📑 Table of Contents

TokenMeter: A Vibe-Coded AI API Speed Testing Tool

📅 · 📁 AI Applications · 👁 7 views · ⏱️ 4 min read
💡 A developer used pure AI-assisted 'vibe coding' to build TokenMeter, an open-source tool that benchmarks output speed across AI API providers.

Developer Builds AI API Benchmark Tool Without Writing a Line of Code

A developer has released TokenMeter, an open-source tool designed to measure and compare the output speed of various AI API providers — and the twist is that the entire project was built using 'vibe coding,' a growing trend where developers rely entirely on AI to generate their codebase.

The project, available on GitHub, is still in its demo stage but already delivers a clean dashboard showing real-time speed metrics for different API endpoints. A live demo is accessible at the developer's status page.

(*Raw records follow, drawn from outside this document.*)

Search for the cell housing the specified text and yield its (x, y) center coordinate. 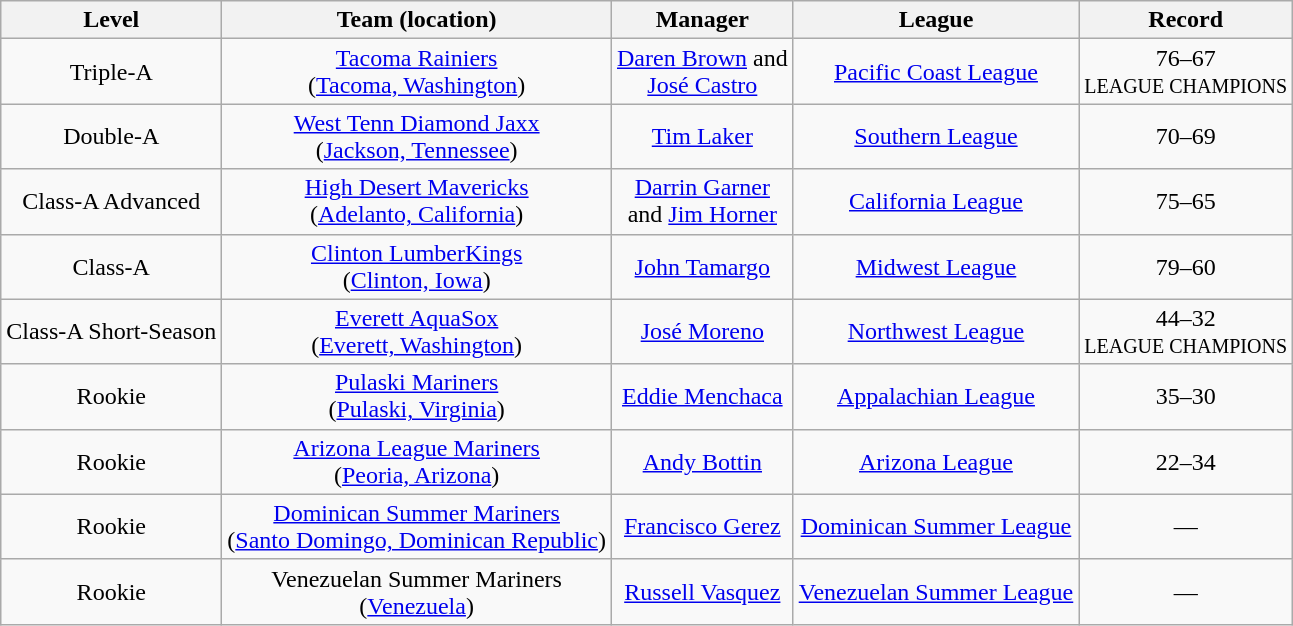
Triple-A (112, 72)
76–67LEAGUE CHAMPIONS (1186, 72)
Russell Vasquez (702, 592)
Andy Bottin (702, 462)
Venezuelan Summer League (936, 592)
Manager (702, 20)
Tacoma Rainiers(Tacoma, Washington) (417, 72)
Southern League (936, 136)
Eddie Menchaca (702, 396)
75–65 (1186, 202)
Dominican Summer Mariners(Santo Domingo, Dominican Republic) (417, 526)
22–34 (1186, 462)
Double-A (112, 136)
West Tenn Diamond Jaxx(Jackson, Tennessee) (417, 136)
Darrin Garnerand Jim Horner (702, 202)
José Moreno (702, 332)
Daren Brown andJosé Castro (702, 72)
High Desert Mavericks(Adelanto, California) (417, 202)
League (936, 20)
Midwest League (936, 266)
Appalachian League (936, 396)
Venezuelan Summer Mariners(Venezuela) (417, 592)
Dominican Summer League (936, 526)
Tim Laker (702, 136)
44–32LEAGUE CHAMPIONS (1186, 332)
Pulaski Mariners(Pulaski, Virginia) (417, 396)
Class-A (112, 266)
35–30 (1186, 396)
79–60 (1186, 266)
John Tamargo (702, 266)
Arizona League (936, 462)
California League (936, 202)
Northwest League (936, 332)
Pacific Coast League (936, 72)
Arizona League Mariners(Peoria, Arizona) (417, 462)
Record (1186, 20)
Everett AquaSox(Everett, Washington) (417, 332)
Clinton LumberKings(Clinton, Iowa) (417, 266)
Team (location) (417, 20)
70–69 (1186, 136)
Level (112, 20)
Class-A Advanced (112, 202)
Francisco Gerez (702, 526)
Class-A Short-Season (112, 332)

What TokenMeter Actually Does

TokenMeter focuses on one of the most quantifiable aspects of AI API performance: token output speed. Rather than attempting to evaluate response quality — which remains a notoriously difficult problem — the tool zeroes in on raw throughput.

Key features include:

  • Real-time speed monitoring across multiple AI API providers
  • Dashboard visualization of tokens-per-second output rates
  • Open-source codebase available for community contribution
  • Lightweight deployment suitable for personal benchmarking setups
  • Comparative view showing how different providers stack up side by side

The creator candidly describes the project as 'for entertainment purposes,' noting that no thorough code review has been conducted yet. Still, for developers shopping between providers like OpenAI, Anthropic, Google, or various proxy services, even a rough speed comparison offers practical value.

Vibe Coding Gains Momentum as a Development Approach

Vibe coding — the practice of describing what you want and letting AI write all the code — has exploded in popularity in 2025. Coined by Andrej Karpathy earlier this year, the term captures a workflow where developers act more as product managers than engineers, guiding AI coding assistants through natural language prompts.

TokenMeter serves as a real-world example of what vibe coding can produce today. The developer used an AI coding plan to generate the entire project, from backend logic to frontend dashboard. While the result is admittedly rough around the edges, it demonstrates that functional developer tools can emerge from pure AI-assisted workflows in a matter of hours rather than weeks.

The Harder Problem: Measuring AI Quality

The creator raises an important point that speed alone doesn't tell the full story. Measuring response quality across AI providers remains an open challenge the developer says they are actively researching.

This mirrors a broader industry tension. Benchmarks like MMLU, HumanEval, and Arena Elo attempt to capture quality differences, but real-world API performance often depends on specific use cases, prompt structures, and context window utilization. A tool that could reliably measure both speed and quality in production environments would fill a significant gap in the developer tooling ecosystem.

What Comes Next

TokenMeter is early-stage, but it points to a growing need. As the number of AI API providers proliferates — from major players like OpenAI and Anthropic to dozens of inference providers and regional alternatives — developers need better tools to make informed decisions about which services to use.

For now, TokenMeter offers a simple, transparent way to compare one critical metric. The project is open source, and the developer appears open to community contributions that could push it beyond its current demo state.